If you can possibly hang them from something, even some rigged-up PVC skeleton, those 48" shop lights are the best value in dollars per lumen. (T8s or maybe T5s for more intensity and a few more dollars).
I think the LED fixtures are still either too expensive, or too short-lived if from China, but some people speak in LED's favor.
(Stressing the "I" in this paragraph): I think that grow lights are just expensively packaged CFL bulbs with broad-spectrum phosphors plus a weird color. If you believe it makes a difference, shop for a box of "white" bulbs with broad-spectrum phosphors to get more lumens AND pay less AND not have the weird blue-purple color.
If grow bulbs ever do make any difference (either the weird color or the spread-spectrum), I think it would only be for some unusual species, and possibly only during flowering. For seedlings, NO difference. For common plants, I think very little or no difference.
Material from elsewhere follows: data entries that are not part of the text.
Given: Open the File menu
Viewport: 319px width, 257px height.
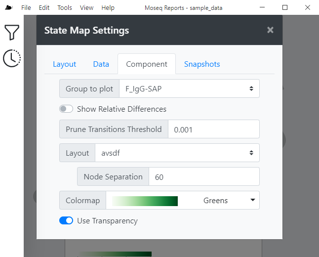Looking at the screenshot, I should tap(26, 8).
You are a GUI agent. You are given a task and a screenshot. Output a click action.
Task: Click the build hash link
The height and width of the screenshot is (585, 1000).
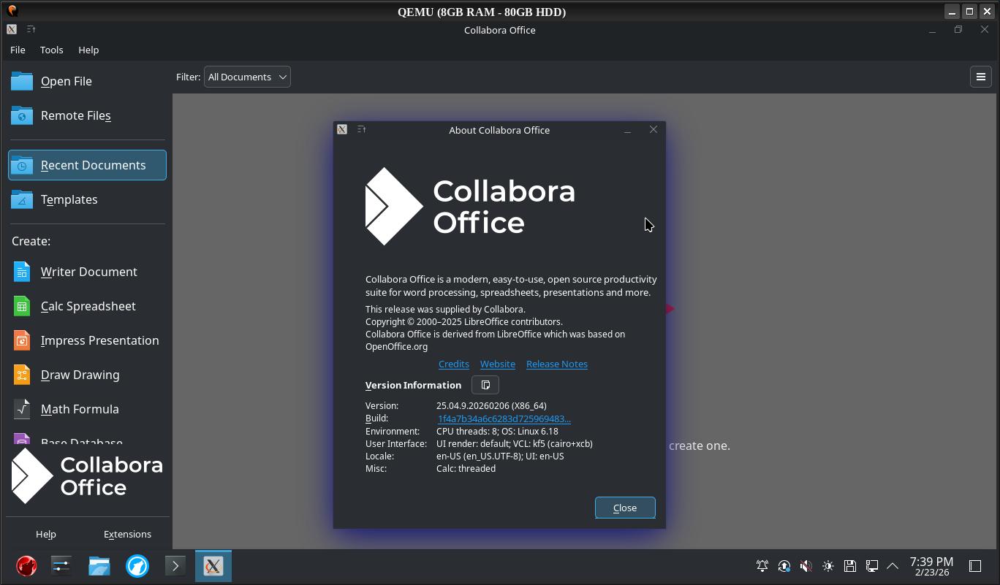pos(504,418)
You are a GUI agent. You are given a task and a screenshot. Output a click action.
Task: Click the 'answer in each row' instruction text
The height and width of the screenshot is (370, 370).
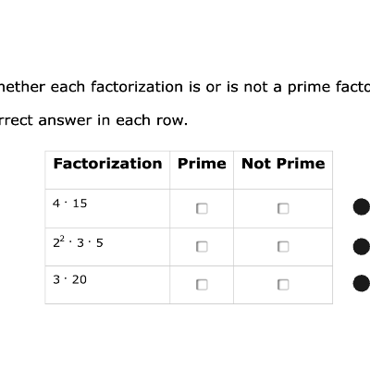coord(93,120)
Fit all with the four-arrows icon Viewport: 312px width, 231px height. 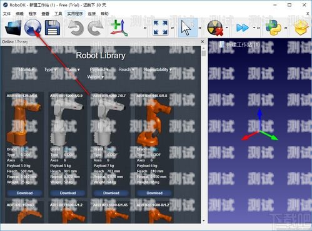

I could be wrong, especially for flowering unusual species that I have never grown. But everyone I recall with a basement full of seedlings uses shop lights with normal tubes, either random white tubes, one warm white and one cool white, or both cool whites.
I think the choice among T8, T5 and T5HO is just "How much can you spend?" and "do you need or want UNUSUALLY strong intensity?" The brighter tubes are more expensive and less efficient and usually don't last as long.
T8s are already brighter than old T12s, so the cheapest, most efficient, LEAST bright modern option is already better than anything sold a few decades ago.
Unless the T5 price keeps dropping, T8s are what I plan to buy if I ever drill hole in my ceiling. (I mean, "clear out that corner of my bedroom again and then hire someone able to climb ladders".)
What's the tradeoff for seedlings, considering the choice between brighter $$ tubes and cheaper, more efficient tubes? With brighter lights, you don't need to keep the tubes AS close to the growing seedlings, hence you can adjust heights less often. They will stay stocky and strong instead of leggy and weak, even if the lights stay high enough for you to work easily with the plants without moving light fixtures out of your way.
And maybe with brighter tubes, you could place your 1020 trays perpendicular to the shop lights instead of parallel, getting twice as many trays on each shelf (like four instead of two trays). But I think that's a stretch unless you're talking T5HO. I don't know that; I'm just guessing. I hope someone with more experience scoffs at that idea or says that they've done it.